Task details: Beginning with the line that holds "is (718, 1280)." in the data below, give again every line through the one that holds "Given: End the meeting with red X button", exactly as written.

Items listed in a dataset:
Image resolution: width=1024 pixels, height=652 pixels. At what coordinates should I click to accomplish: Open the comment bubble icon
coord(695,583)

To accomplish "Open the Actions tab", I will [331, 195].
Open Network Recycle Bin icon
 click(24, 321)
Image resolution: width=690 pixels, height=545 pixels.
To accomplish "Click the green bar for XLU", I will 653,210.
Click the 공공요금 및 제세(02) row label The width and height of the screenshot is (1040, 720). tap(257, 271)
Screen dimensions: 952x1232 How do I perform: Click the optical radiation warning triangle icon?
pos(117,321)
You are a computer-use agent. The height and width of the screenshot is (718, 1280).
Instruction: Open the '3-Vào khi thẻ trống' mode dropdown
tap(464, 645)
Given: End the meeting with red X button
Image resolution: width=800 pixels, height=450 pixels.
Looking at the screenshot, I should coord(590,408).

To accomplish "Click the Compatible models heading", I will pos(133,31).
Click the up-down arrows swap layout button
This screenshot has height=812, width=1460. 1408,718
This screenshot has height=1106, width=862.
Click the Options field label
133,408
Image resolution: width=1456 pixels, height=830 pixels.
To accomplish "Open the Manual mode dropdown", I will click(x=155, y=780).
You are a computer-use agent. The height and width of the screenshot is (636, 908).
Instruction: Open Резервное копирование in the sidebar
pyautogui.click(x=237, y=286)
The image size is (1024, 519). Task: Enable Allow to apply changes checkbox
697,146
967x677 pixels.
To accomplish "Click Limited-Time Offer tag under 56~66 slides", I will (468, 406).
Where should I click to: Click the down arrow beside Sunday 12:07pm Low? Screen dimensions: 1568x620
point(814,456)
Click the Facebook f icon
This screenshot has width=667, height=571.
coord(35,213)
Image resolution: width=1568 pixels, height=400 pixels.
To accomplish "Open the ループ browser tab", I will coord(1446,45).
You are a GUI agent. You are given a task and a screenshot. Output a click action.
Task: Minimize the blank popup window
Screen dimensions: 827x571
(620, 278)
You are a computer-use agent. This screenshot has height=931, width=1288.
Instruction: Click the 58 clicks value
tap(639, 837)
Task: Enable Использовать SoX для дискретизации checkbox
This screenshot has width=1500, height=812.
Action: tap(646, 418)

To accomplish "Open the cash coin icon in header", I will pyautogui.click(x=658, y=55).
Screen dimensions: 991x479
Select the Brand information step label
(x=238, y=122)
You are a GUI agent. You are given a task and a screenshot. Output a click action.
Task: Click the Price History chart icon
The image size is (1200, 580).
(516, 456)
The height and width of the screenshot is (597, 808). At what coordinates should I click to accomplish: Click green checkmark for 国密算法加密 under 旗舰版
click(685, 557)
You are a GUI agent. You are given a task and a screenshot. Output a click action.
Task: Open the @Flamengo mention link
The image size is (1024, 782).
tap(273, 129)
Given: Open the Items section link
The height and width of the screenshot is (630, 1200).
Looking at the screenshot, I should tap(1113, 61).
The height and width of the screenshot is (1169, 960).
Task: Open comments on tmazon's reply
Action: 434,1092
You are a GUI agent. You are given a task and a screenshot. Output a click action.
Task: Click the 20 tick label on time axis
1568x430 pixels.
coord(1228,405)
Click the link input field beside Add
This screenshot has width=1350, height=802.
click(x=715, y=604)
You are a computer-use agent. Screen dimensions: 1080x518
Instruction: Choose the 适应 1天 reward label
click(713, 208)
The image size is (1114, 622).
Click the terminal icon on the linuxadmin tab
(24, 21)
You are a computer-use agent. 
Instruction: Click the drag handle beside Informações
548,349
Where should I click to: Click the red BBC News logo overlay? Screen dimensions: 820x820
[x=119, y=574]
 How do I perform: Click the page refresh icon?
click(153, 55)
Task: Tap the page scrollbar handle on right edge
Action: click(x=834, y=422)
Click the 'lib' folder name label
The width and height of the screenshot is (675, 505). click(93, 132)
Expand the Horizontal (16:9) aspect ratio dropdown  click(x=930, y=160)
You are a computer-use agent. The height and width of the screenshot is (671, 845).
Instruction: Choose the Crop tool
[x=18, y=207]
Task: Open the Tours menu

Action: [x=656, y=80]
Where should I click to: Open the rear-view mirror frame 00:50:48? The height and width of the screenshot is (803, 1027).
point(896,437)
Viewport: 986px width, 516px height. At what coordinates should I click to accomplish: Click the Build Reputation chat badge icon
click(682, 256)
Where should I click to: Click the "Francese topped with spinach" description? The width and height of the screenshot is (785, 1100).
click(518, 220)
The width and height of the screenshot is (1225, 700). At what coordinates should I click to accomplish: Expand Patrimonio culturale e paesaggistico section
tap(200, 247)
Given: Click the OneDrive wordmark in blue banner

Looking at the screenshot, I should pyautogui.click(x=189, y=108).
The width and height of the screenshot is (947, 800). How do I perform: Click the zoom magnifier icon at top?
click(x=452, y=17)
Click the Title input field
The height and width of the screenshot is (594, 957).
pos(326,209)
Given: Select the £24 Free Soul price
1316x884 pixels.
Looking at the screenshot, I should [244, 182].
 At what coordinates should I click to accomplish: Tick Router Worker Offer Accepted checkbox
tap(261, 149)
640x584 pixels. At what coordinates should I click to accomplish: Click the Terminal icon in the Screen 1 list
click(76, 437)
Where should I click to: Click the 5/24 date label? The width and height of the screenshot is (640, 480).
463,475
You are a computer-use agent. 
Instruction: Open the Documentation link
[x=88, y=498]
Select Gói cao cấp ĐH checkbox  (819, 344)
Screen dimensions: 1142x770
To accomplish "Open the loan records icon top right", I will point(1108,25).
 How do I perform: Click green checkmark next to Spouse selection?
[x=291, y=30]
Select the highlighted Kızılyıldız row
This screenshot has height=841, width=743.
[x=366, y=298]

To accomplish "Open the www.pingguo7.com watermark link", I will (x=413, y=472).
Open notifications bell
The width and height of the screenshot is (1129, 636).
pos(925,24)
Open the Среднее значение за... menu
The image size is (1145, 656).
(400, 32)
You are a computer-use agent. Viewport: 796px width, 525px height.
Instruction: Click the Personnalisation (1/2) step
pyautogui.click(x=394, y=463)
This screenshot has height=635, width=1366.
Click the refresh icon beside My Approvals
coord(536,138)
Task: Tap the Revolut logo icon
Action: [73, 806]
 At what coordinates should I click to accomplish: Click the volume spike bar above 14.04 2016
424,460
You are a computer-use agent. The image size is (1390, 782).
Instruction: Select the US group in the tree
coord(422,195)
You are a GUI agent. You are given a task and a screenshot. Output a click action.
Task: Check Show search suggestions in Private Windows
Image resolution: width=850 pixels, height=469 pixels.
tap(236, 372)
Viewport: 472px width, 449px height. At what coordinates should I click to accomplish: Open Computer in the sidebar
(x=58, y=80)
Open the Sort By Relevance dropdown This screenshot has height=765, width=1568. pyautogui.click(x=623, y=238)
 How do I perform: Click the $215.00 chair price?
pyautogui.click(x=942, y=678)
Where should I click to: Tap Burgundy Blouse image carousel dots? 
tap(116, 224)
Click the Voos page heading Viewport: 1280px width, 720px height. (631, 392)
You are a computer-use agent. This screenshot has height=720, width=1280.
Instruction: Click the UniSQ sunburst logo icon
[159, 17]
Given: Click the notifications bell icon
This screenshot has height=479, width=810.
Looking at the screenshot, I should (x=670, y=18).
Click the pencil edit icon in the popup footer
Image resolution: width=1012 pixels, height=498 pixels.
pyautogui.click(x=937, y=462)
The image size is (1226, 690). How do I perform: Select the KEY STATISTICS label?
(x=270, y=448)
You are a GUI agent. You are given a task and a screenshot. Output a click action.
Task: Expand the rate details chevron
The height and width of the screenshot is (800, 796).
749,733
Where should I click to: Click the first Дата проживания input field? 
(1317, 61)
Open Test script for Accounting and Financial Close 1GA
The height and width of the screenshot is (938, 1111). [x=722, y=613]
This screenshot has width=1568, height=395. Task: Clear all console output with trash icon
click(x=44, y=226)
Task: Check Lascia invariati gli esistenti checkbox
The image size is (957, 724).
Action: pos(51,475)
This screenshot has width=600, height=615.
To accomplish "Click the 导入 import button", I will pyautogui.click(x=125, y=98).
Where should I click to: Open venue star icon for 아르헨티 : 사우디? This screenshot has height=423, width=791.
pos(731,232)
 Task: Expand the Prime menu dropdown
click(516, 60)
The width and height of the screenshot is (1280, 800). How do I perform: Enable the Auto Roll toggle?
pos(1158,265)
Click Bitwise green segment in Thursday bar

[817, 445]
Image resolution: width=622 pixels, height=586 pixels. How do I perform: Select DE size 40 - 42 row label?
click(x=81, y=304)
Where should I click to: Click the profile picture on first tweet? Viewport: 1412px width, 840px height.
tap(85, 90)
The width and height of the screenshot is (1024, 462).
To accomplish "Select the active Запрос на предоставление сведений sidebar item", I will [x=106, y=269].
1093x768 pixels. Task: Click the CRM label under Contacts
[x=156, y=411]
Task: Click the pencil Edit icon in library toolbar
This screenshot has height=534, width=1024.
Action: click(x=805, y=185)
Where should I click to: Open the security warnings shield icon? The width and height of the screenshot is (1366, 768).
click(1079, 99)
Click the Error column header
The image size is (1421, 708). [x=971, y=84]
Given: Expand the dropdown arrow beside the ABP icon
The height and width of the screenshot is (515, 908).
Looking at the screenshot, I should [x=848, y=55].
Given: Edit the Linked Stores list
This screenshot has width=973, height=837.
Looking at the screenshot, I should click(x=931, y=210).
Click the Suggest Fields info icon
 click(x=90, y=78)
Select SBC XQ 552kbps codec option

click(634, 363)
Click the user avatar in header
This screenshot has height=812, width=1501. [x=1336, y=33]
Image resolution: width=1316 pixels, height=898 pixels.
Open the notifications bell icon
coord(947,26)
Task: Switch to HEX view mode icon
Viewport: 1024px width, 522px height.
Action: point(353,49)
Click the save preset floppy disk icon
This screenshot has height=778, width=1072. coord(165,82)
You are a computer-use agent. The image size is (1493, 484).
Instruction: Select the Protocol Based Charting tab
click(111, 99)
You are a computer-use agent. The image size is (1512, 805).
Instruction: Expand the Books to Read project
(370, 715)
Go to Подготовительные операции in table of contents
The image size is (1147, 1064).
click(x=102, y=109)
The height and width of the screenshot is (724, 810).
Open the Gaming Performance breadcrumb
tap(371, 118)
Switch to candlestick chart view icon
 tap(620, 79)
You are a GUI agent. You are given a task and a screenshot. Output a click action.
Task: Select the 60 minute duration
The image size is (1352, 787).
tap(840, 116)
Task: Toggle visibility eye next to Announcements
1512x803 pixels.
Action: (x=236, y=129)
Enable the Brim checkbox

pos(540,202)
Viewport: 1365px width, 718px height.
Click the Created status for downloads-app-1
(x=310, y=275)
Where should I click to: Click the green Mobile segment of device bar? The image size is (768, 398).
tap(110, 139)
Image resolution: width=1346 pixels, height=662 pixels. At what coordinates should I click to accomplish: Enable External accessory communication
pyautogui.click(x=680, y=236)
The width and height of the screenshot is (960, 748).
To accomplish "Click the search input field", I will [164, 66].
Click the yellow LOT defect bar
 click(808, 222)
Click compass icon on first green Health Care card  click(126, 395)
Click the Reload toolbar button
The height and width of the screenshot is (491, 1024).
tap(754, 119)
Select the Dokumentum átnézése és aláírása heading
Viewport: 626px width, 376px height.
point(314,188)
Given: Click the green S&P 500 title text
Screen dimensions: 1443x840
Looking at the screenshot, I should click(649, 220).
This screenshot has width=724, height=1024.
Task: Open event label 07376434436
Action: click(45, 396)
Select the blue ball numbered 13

Exercise solution:
You are a computer-use agent. The height and width of the screenshot is (718, 1280).
Instruction: Open the '3-Vào khi thẻ trống' mode dropdown
tap(464, 645)
Given: End the meeting with red X button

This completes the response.